25 Years of Aruba.  Wow, quite impressive.


----------



## TravlGrl (Dec 31, 2012)

I also recommend a Caribbean cruise.  We've cruised 19 times (11 of those have been to the Caribbean), but also love land travel so we can spend several days in one location.  Cruising would be a great way for your hubby to get a taste of the Caribbean while providing a lot of adventure excursions for your 20-something kids.  Find a port-intensive itinerary (5 ports on a 7-day cruise) and you'll all get to see several islands.  Everyone wins.

My favorite Caribbean island is Aruba.  We've stayed at the Hyatt and the Manchebo Beach Resort.  They are on two different parts of the island.  The Hyatt is near more of the touristy stuff on Palm Beach, with a lot to do.  Manchebo Beach is on Eagle Beach where the low rise buildings are, and a more relaxing area of the island.  Like others have said, you won't find hustlers/hagglers on Aruba like you will some of the other islands.

Whether you choose a cruise or you choose a Caribbean island, I doubt you can make a wrong choice.  Both options are fun, relaxing, and adventurous in their own ways.  Happy sailing or happy land traveling!


----------



## sun&fun (Dec 31, 2012)

Another vote for Aruba for a first Caribbean trip. We've gone 2x a year for the past 12 years and still love it.


----------



## m61376 (Jan 1, 2013)
★ ★ ★ ★ ★ ★ ★
> REQUIRED TASK 1
Do these statements agree with the Aruba travel thread? Answer yes or no for each, and quote the words of the thread that decide it.
(a) TravlGrl has taken 11 cruises to the Caribbean.
(b) The Hyatt is on Eagle Beach.
(c) sun&fun has visited Aruba once a year for the past 12 years.
> REQUIRED TASK 2
Can you write the next part of the Aruba travel thread, picking up after its last line?

> SUPPLIED INFORMATION
★ ★ ★ ★ ★ ★ ★
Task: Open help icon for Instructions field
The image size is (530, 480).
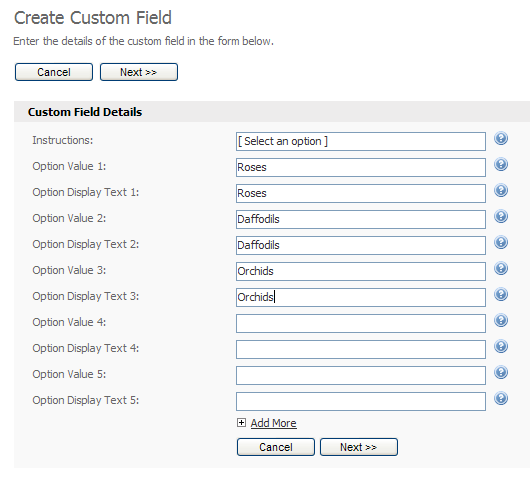Action: pos(501,138)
★ ★ ★ ★ ★ ★ ★
> TASK ANSWER 1
(a) Yes: "We've cruised 19 times (11 of those have been to the Caribbean)"
(b) No: "The Hyatt is near more of the touristy stuff on Palm Beach"
(c) No: "We've gone 2x a year for the past 12 years"

> TASK ANSWER 2
We fell in love with Aruba on our first S. Caribbean cruise, and have been going twice a year for the past several years. Lots of twenty and even thirty-somethings who have been traveling there with their parents for years and look forward to going back every year, so there would be plenty for your sons to do.


----------



## momeason (Jan 2, 2013)

lprstn said:


> I really suggest the cruise. We've done the cruise with the family many times and found it's a great way to experience the Caribbean while everyone has fun on the cruise.
> 
> But if that's not for you,
> 
> I stayed at and enjoyed ARUBA and GRAND CAYMANS the most for a relaxing vacation with plenty to do.



I do not find Aruba as pretty as some of the other islands. I love cruising and my kids loved it also. As long as you do Royal Caribbean or Celebrity and stay away from an old people's line, your 20 somethings will love it.


----------



## glypnirsgirl (Jan 2, 2013)

I love the Caribbean!

Airfare can vary an extreme amount depending on which island you are traveling to. Because I love all of the islands, I start with airfare.

I open the timeshare exchange company that I am using, see what the availability is, then go to the airline website and check airfare for the island and times available. I use the airline "hold" option, and continue to compare TS availability versus airfare. Once I find a good match, I then book the timeshare, then go back and purchase the airfare. 

I have done this since I booked Turks and Caicos because I was so excited and discovered that the airfare was $1K more PER PERSON that the Bahamas. 

I haven't been to a lot of the islands. Just general impressions:
Aruba, dry and desert-like, very friendly people, 
Curacao - also dry, but not quite as desert-like. Lovely Dutch feeling to the island. Great diving. Friendly people. Much less poverty than many of the islands.
Jamaica - I no longer feel safe there
Barbados - well developed, friendly, safe
Puerto Rico - older feel to the island, great snorkeling and scuba diving
Turks and Caicos - seems like an upscale resort island - the water is beautifully clear and turquoise. The water is stunning. And is home to my all time favorite dive "Spanish Anchor."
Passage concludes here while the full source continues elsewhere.